Finally. It's over. The despair and gloom hovering over me and the horizon has been lifted. Beautiful rays of light are shining through the clearing skies. I have finally found the reason to be cheerful again.
The problem was with my significant other. Being to afraid, fearful of displeasing those closest to her that she bottled up all her frustration only to take them out on me. Well, that's done and dusted and I am a very relieved person - grinning from ear to ear.
I had a fun debate witha girlfriend of mine yesterday. It was about the eternal conflict between men and women. Actually, more of men not being romantic and understanding the needs of a woman to be romanced. The polarised views of an idealistic woman and a realistic man.
We all know how much a woman fantasizes of being swept off her feet by a knight in shining armour - probably, a Bentley driving man donning an Armani suit is the closest equivalent. And, not forgetting her fantasies of living happily ever after replete with flowers, chocolates and lots of serenading.
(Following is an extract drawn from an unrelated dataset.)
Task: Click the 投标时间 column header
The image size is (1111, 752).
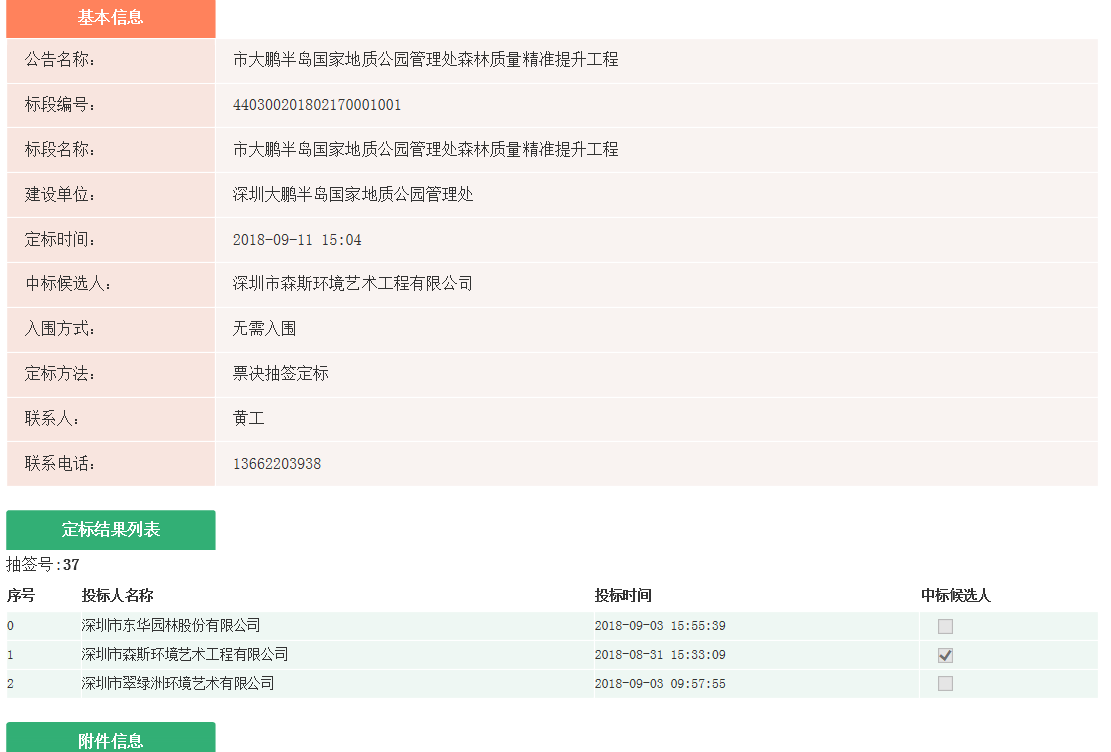Action: [623, 596]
Yes, I hear the feminists hollering at the back, sharpening their knives, rage filling their minds at this "male chauvinistic pig". Lest we forget, these are the same women who demand equality and women's rights as much as demanding that they be romanced by the same men they say are trampling on their rights.
Women insist that they deserve to be treated better and there has to be more passion and romance in their lives as a couple. They demand that the men never forget birthdays and anniversaries. I'm fine with that. I mean, as a man, I freely admit that I am bad at remembering dates. I am also acutely aware that men can do much more for their partners. A man will say that ferrying their partners to and from work constitute a big sacrifice. A woman will say, that's the man's responsibility. So where do you draw the line?
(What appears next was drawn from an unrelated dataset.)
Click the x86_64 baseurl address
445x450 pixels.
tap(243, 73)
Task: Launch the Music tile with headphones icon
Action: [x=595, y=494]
Is it fair to say that a man must buy flowers for his partner even when there is no special occasion while the woman does not prepare a fantastic meal at home unless it is a special occasion? A relationship is a 2-way street and there has to be some give-and-take. Words of thanks and appreciation are the most undervalued in the relationship between a man and a women. It's always a case of, "What have you done for me lately?" I think both genders need to take a step back and think, "What have I done for you lately?"
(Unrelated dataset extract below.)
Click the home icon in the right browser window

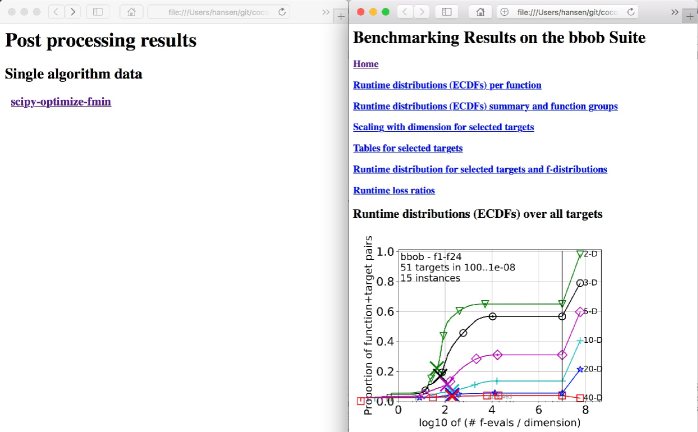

Personally, I feel romance is over-rated and a product of idealistic western values which, along with drugs and crime, has no place in an Asian society like ours. Yes, I agree Singapore is at the crossroads of Eastern and Western cultures, but we are very much Eastern by heritage. It's good to be able to draw on the best of both worlds. But, when we draw on the wrong values such as the commercialization of Christmas and Valentine's Day, we lose our Asian identity. Let's face it, how many of us who openly declare their love for their significant other on this commercialised day, know who this St Valentine guy is?
I'm not saying to forget romance, just be thankful and appreciative of what's around us. Both genders are guilty of that. There is no point in pointing an accusing finger at the other sex of being self-centred when we both exhibit that same trait. Till that day where both genders start being thankful and appreciative for the existance of the other sex, feminists and chauvinistic views will remain.